Our workout soon ends, but the incident stays on my mind. The warrior/poet in me saw something special in that moment, the honor in this dynamic. I realized that however flawed we may be, we’re all trying to shape our own destinies through whatever path is available to us.
I watched Red push himself hard, possibly even knocking on death’s door. I understood his willingness to self-harm in his fight for progress. He is at war with himself, practicing a sort of kamikaze discipline of self-improvement, smashing his own body against the force of hundreds of pounds of steel — locked in a fight to achieve self-actualization.

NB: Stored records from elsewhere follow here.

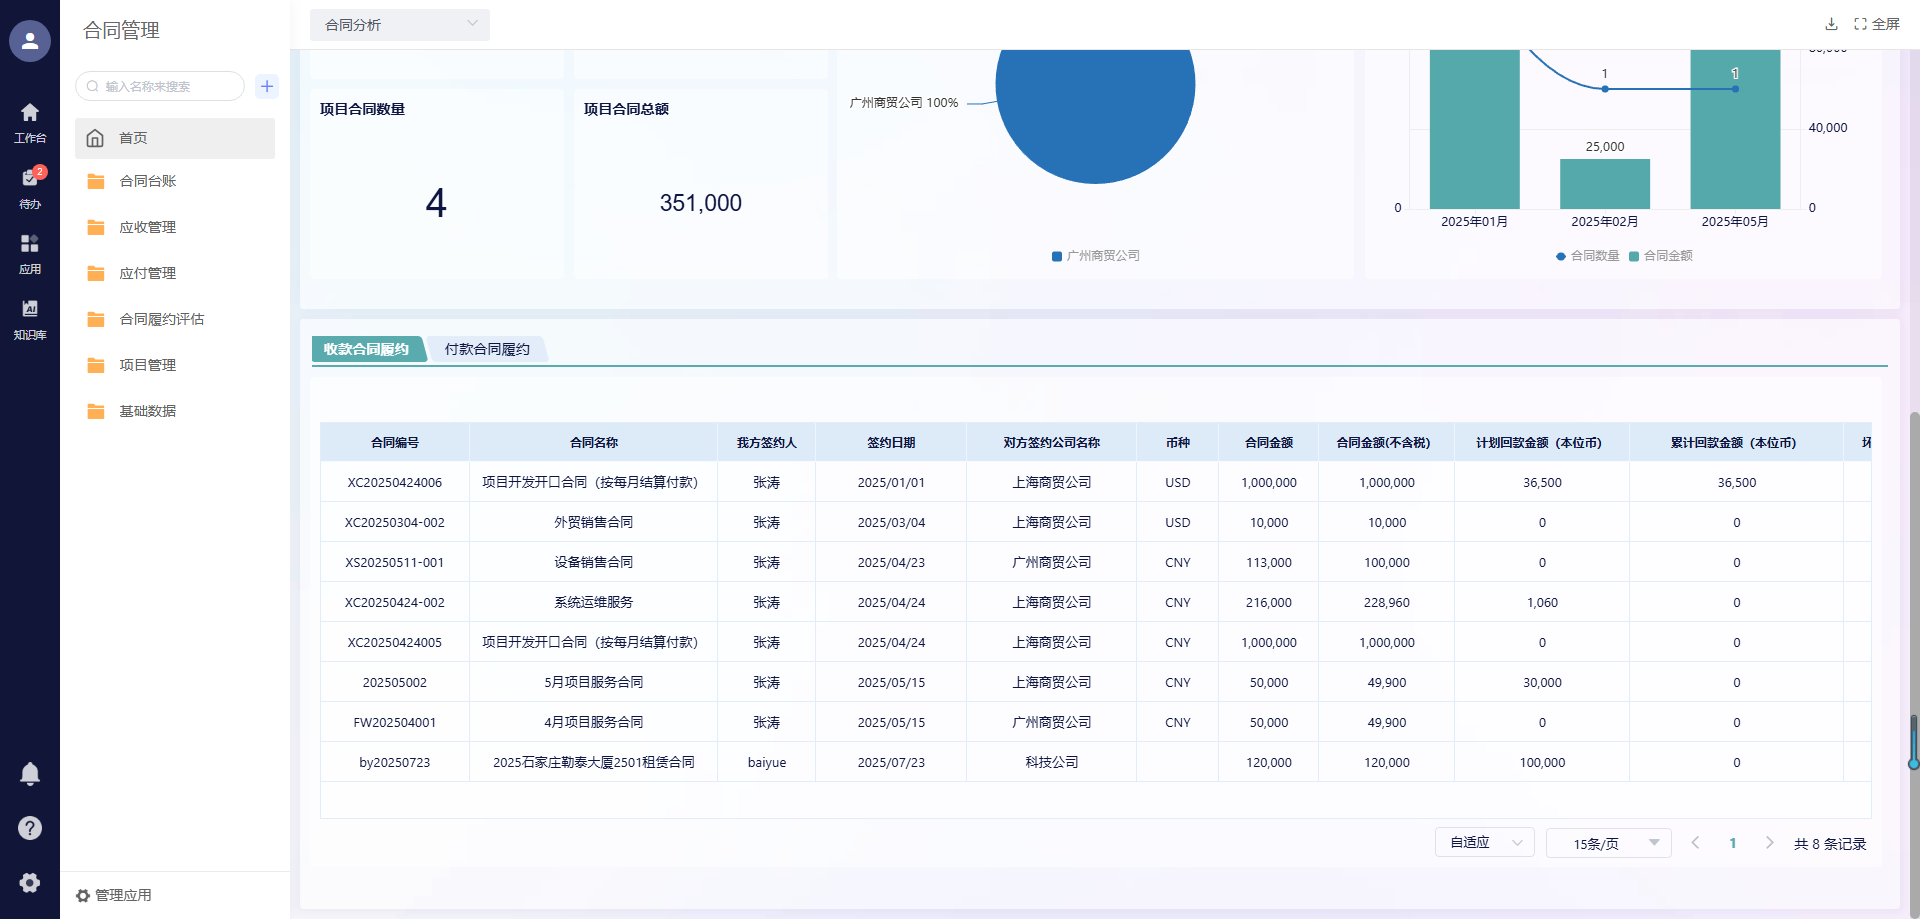Toggle 合同数量 legend in bar chart
The height and width of the screenshot is (919, 1920).
click(1587, 256)
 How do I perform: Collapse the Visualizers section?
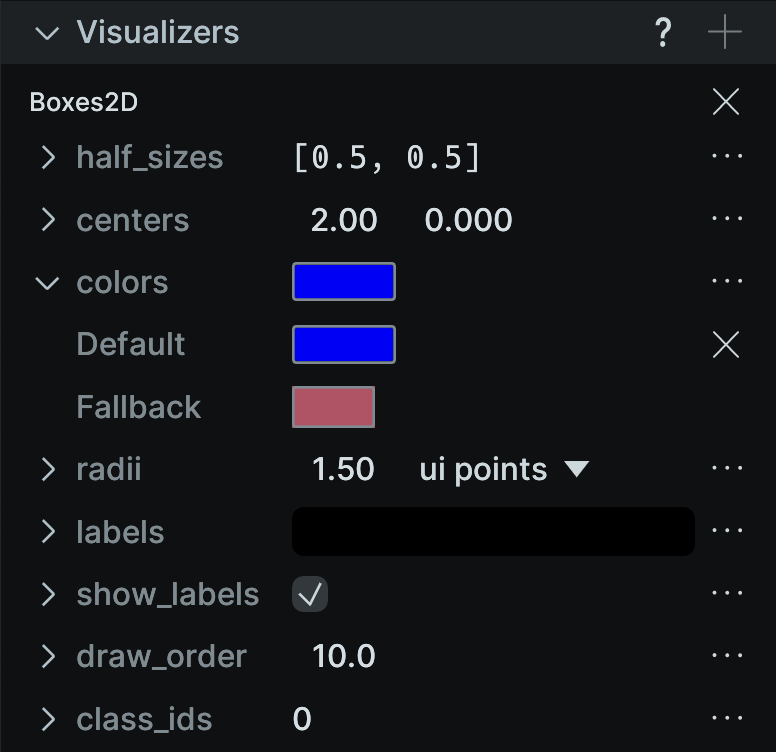(48, 33)
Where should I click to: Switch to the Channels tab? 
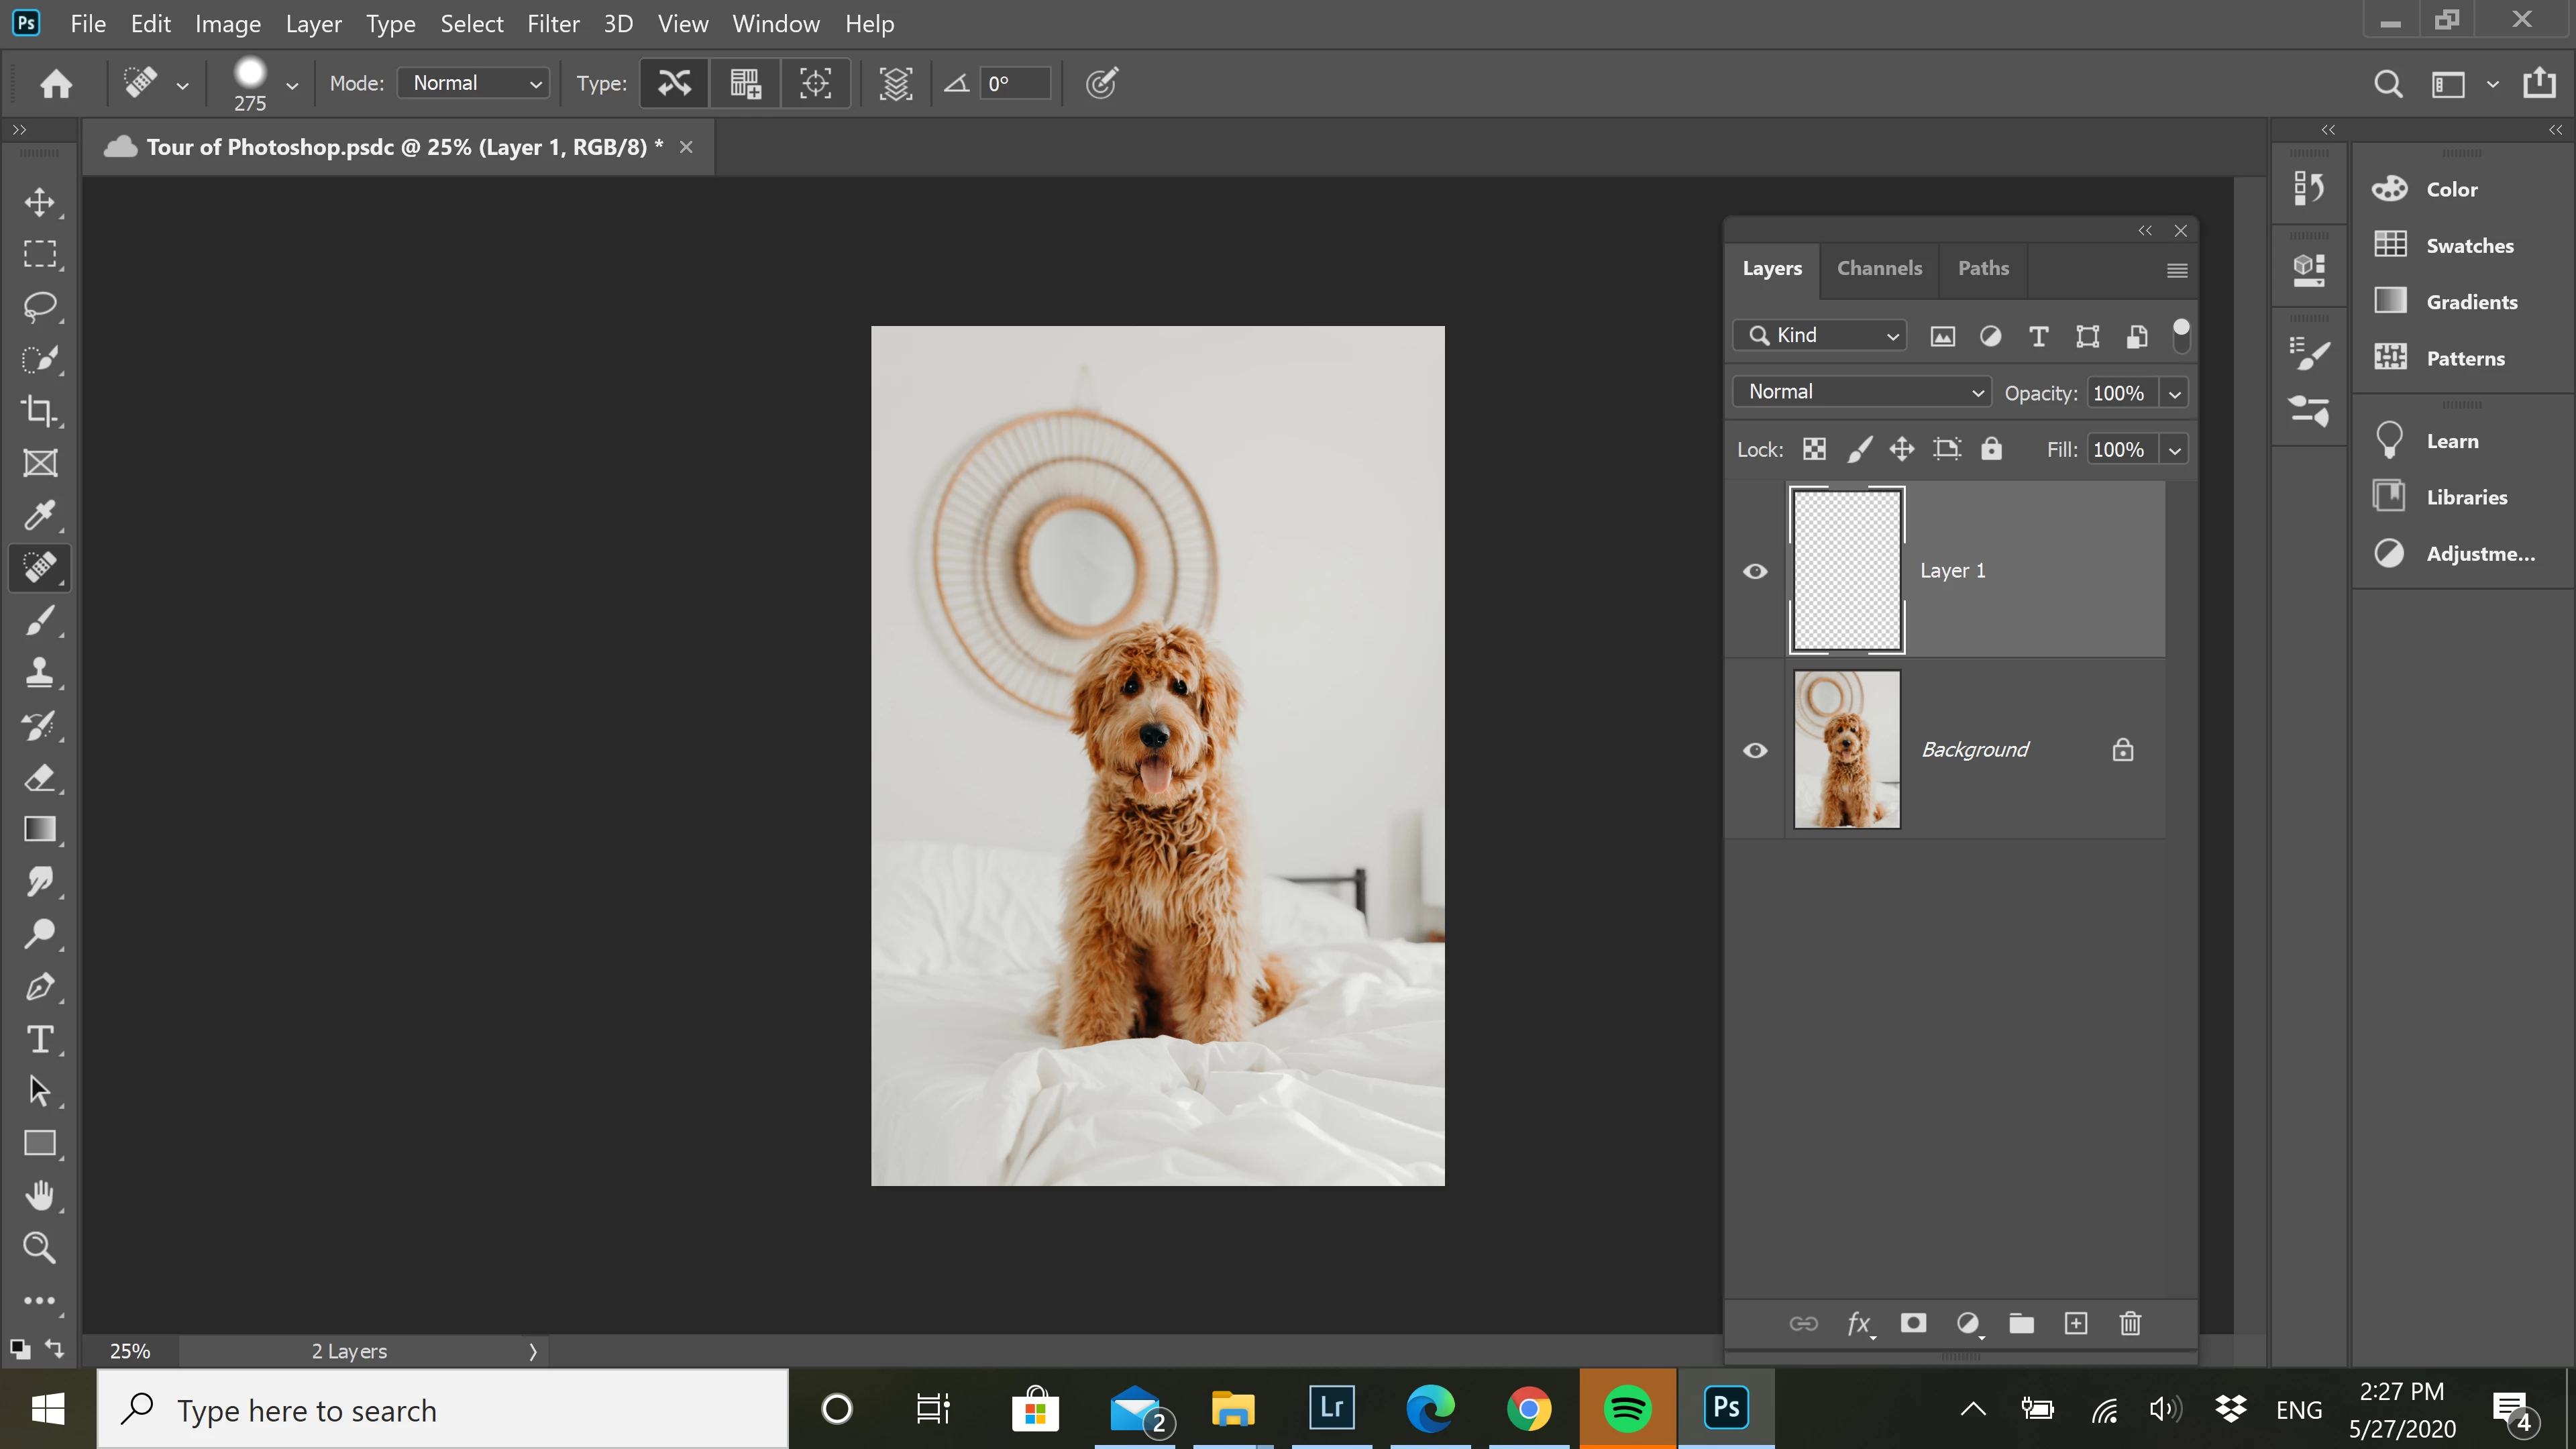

In prison, we are all animals trapped in our own tiny circle of existence. It’s all we can do to push back against the walls closing in on us. We become bigger, stronger, angrier. We try harder. We look inward. We turn into warriors in waiting. We wait for the day our preparation meets opportunity.
The need to be something in the eyes of others builds up over time. We use our pain and frustration as a sort of fuel. We do it to better ourselves, but this drive can also become corrupted. It can be used to hurt ourselves, or other people. People can snap psychologically. They can become ideologically radicalized, delusional, even hateful. Have you ever wondered what goes through the minds of kamikaze pilots, or the terrorists who crash their planes into a skyscraper building? These people turn their inner fire into an external explosion. There can be a thin line between being self-destructive and being a mass murderer.
Thus is life,
My country tis of thee.
This is why we bleed for recreation
in the land of the free.
*Fort Dix is a low-security prison. Weights have been removed from institutions with higher security levels.